Recall how the press (What McCain called his “base”), the Fourth Estate our Founding Fathers — most particularly Jefferson — heralded as essential to a free people, failed utterly to investigate any aspect of the Arizona senator’s questionable past and questionable assertions and dubious qualifications, while concomitantly refusing to consider fairly the excoriations, and their context, of Reverend Wright, and kept them front and center for six unending weeks. Recall as well that millions of us wondered aloud and in print what the hell Obama was thinking and, more importantly, not doing and not saying, while he was being punked by the Right.
The presidency of the United States is not just a few steps distant from telling ghost stories to youngsters around a campfire. Promoting comity is one thing. For a president, it’s rarely — if ever — the most important thing. When one tries to be all things to all people, what one ends up with is being nothing to anyone. Moreover, when a so-called leader absolutely refuses to engage the Reagan moment, that leader sacrifices the appellation, “leader,” and dons that of tragic, and ultimately, despised patsy.
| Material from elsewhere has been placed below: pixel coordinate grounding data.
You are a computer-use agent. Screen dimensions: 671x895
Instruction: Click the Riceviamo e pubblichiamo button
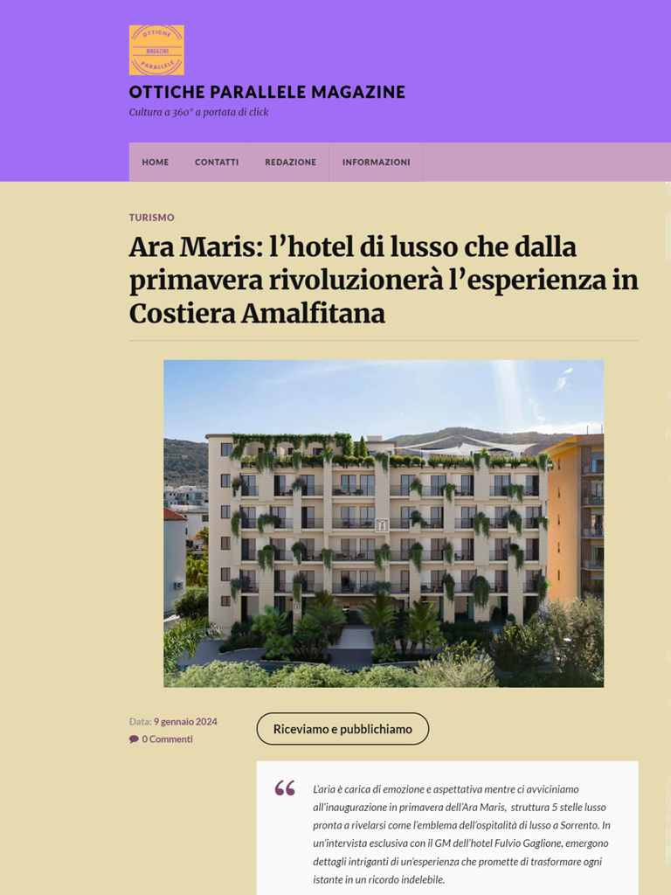pos(342,729)
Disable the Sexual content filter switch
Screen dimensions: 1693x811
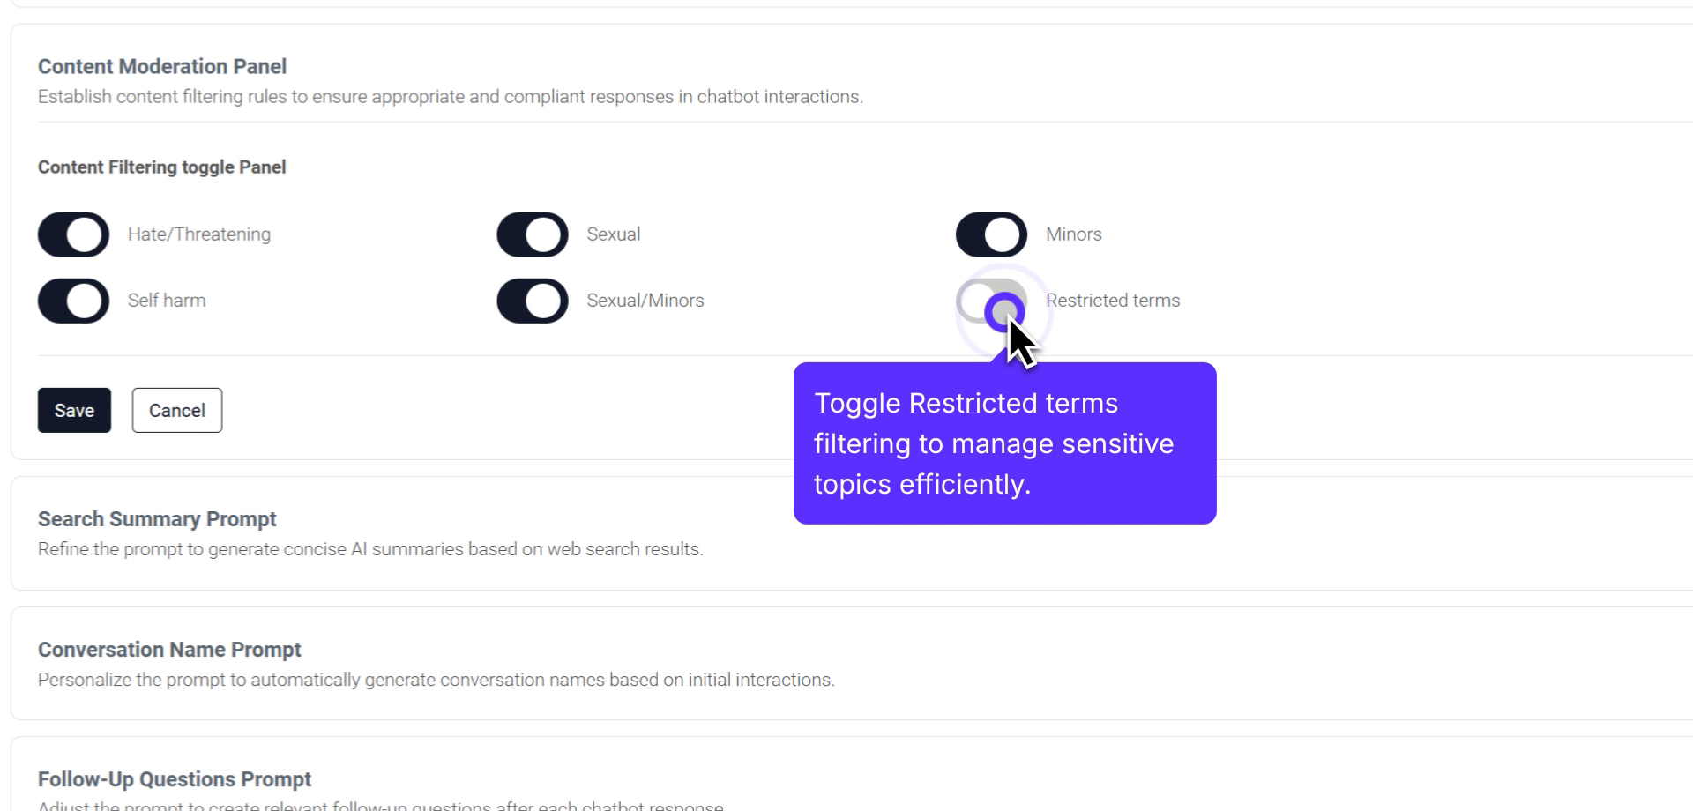[532, 234]
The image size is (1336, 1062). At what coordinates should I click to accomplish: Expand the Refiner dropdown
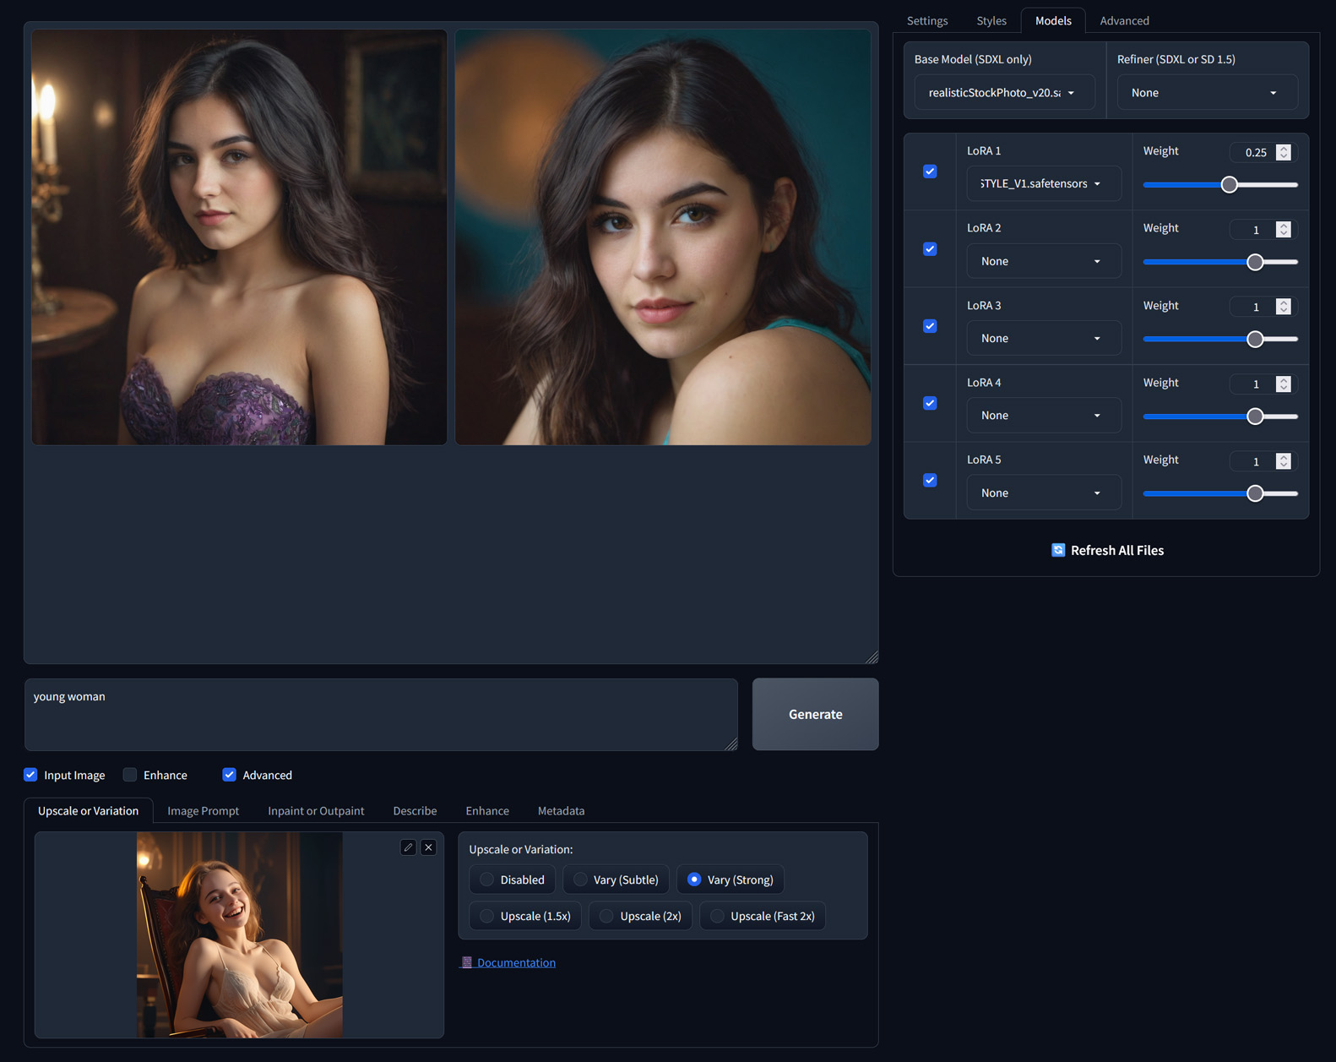(1207, 93)
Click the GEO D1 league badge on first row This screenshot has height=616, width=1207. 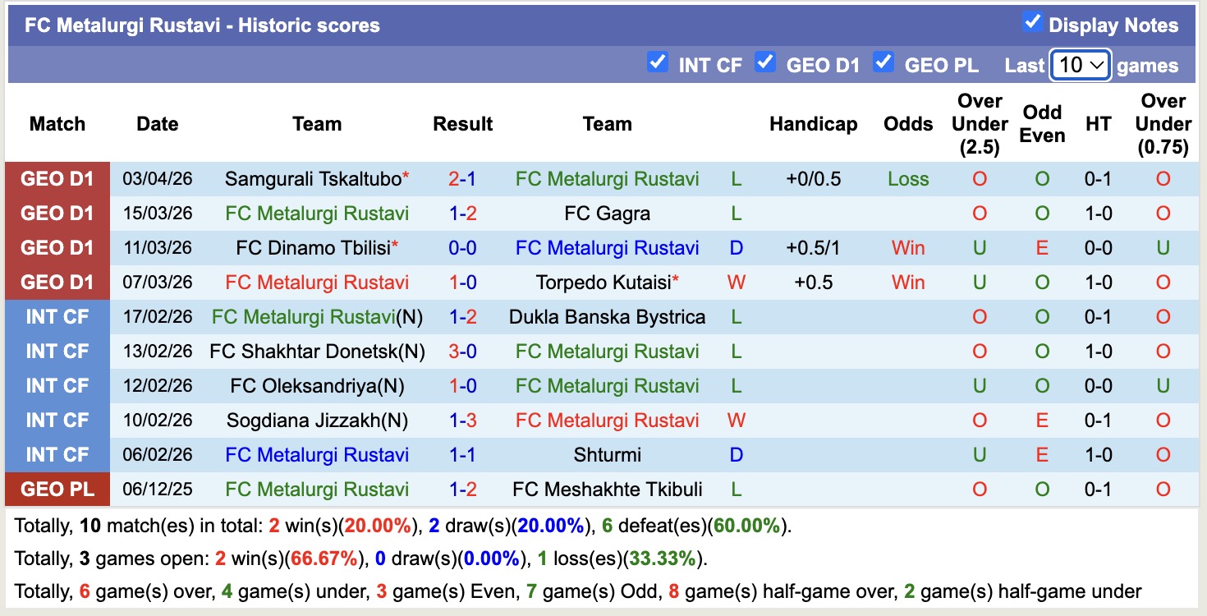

For a president, “feckless” is synonymous with “reckless,” and unassertive leadership presages a public’s presumption the “leader” is undeserving of the mantle of leadership. Since the Inauguration, the Obama administration has been most typified by its way too many moments of “I screwed up” incompetence. But those have not been near so damning as how it has quite willingly allowed itself to be the cellmate punk to the GOP’s gang of Bubbas. When an effete and completely nerdy Mitch McConnel and a wholly disgusting Eric Cantor can have their way with you, it’s unlikely you’re going to get your way on much of anything.